PASSAGE =>
::::::
As for the Big East, 13 of their 17 ABC/ESPN/ESPN2 games were selected.  None of the minimum five ESPNU games were picked yet.  The conference does have some worthwhile non-conference games that were not set aside for TV (Virginia Tech at Pittsburgh, Kentucky at Louisville) and the Rutgers at USF game on 9/15 was released with the notation of "date subject to change" and could end up as ESPN's 14th television choice as a Thursday or Friday game.

* Enjoy the Final Four!

Tuesday, March 27, 2012

Gaps To Fill in ESPN Thursday & Friday CFB Schedules

Now that the Big East released its football schedule, it also fills out a sizeable portion of the ESPN late week schedule of games.  But there's several openings out there to fill.  My thoughts on filling them.

Thursday (confirmed in bold)
8/30 - South Carolina at Vanderbilt
9/6 - Pittsburgh at Cincinnati
9/13 - Rutgers at USF is listed with a "subject to date change" for this week.  TCU-Kansas is also sitting out there.
9/20 - Maryland at WVU & Virginia at TCU are in play.  A dark horse, depending on what they do with Rutgers-USF could be the Rutgers at Arkansas game
9/27 - Stanford at Washington (not confirmed for ESPN, but set for this date)
10/4 - USC at Utah (not confirmed for ESPN, but set for this date)
10/10 - Arizona St. at Colorado (not confirmed for ESPN, but set for this date)
10/17 - Oregon at Arizona St. (not confirmed for ESPN, but set for this date)
10/24 - Clemson at Wake Forest
11/1 - Virginia Tech at Miami (FL)
11/8 - Florida St. at Virginia Tech
11/15 - North Carolina at Virginia
11/22 - Long rumored to be TCU at Texas
11/29 - Louisville at Rutgers


Friday (confirmed in bold)
::::::
DATASET EXCERPT =>
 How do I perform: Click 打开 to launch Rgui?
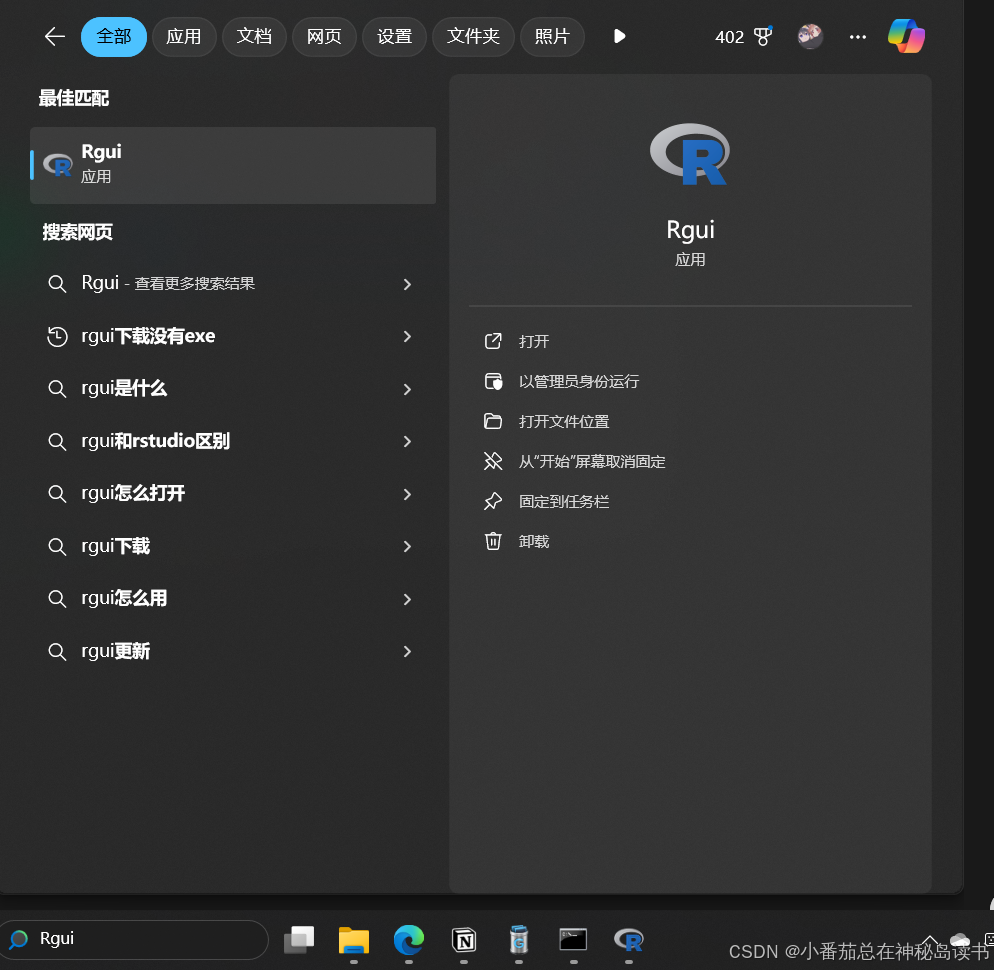click(x=533, y=341)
::::::
TASK REQUIREMENTS =>
1: Answer these from the ESPN schedule post, one line each:
(a) How many of the Big East's 17 ABC/ESPN/ESPN2 games were selected?
(b) Which game is listed for the Thursday of 11/29?
(c) On what date was the entry about gaps in the Thursday and Friday schedules posted?
2: Pull an exact excerpt from the ESPN schedule post: begin at the words "Tuesday, March 27, 2012" and stop after "Utah (not confirmed for ESPN, but set for this date)".
3: Extend the ESPN schedule post beyond its final line.

TASK ANSWERS =>
1:
(a) 13
(b) Louisville at Rutgers
(c) Tuesday, March 27, 2012

2:
Tuesday, March 27, 2012

Gaps To Fill in ESPN Thursday & Friday CFB Schedules

Now that the Big East released its football schedule, it also fills out a sizeable portion of the ESPN late week schedule of games.  But there's several openings out there to fill.  My thoughts on filling them.

Thursday (confirmed in bold)
8/30 - South Carolina at Vanderbilt
9/6 - Pittsburgh at Cincinnati
9/13 - Rutgers at USF is listed with a "subject to date change" for this week.  TCU-Kansas is also sitting out there.
9/20 - Maryland at WVU & Virginia at TCU are in play.  A dark horse, depending on what they do with Rutgers-USF could be the Rutgers at Arkansas game
9/27 - Stanford at Washington (not confirmed for ESPN, but set for this date)
10/4 - USC at Utah (not confirmed for ESPN, but set for this date)

3:
8/31 - Boise St. at Michigan St.
9/7 - Utah at Utah St. on ESPN2.  NASCAR on ESPN
9/14 - See the Thursday list.  One of those two could end up here
9/21 - See the Thursday list, plus one of the three MAC non-conference games, but don't expect Rutgers at Arkansas on a Friday
9/28 - Could see Hawai'i at BYU end up here
10/5 - Pittsburgh at Syracuse
10/12 - Could see Oregon St. at BYU end up here
10/19 - Syracuse at Connecticut
10/26 - Louisville at Cincinnati
11/2 - Washington at California (not confirmed for ESPN/2, but set for this date)
11/9 - Pittsburgh at Connecticut
11/16 - Feels like a Big 12 game
11/23 - Either Syracuse at Temple OR Rutgers at Pittsburgh
11/30 - Likely the MAC Championship

Any ideas or rumors?

Sunday, March 25, 2012

First 3 Week TV Predictions for CFB

Not expecting any major changes in the CFB schedule as we wait for the Big East and MAC to finalize their schedules.


Each week has a brief explanation of some of the choices.  Feel free to question or point out errors.  

Week 3 Predictions for CFB

A few thoughts on why I slotted a few games

* ESPN can select ahead of CBS a couple times in 2012 due to CBS being allowed by ESPN to televise Alabama-LSU in prime time last year.  The Alabama-Arkansas game in my opinion one of the two times ESPN should pull ahead of CBS.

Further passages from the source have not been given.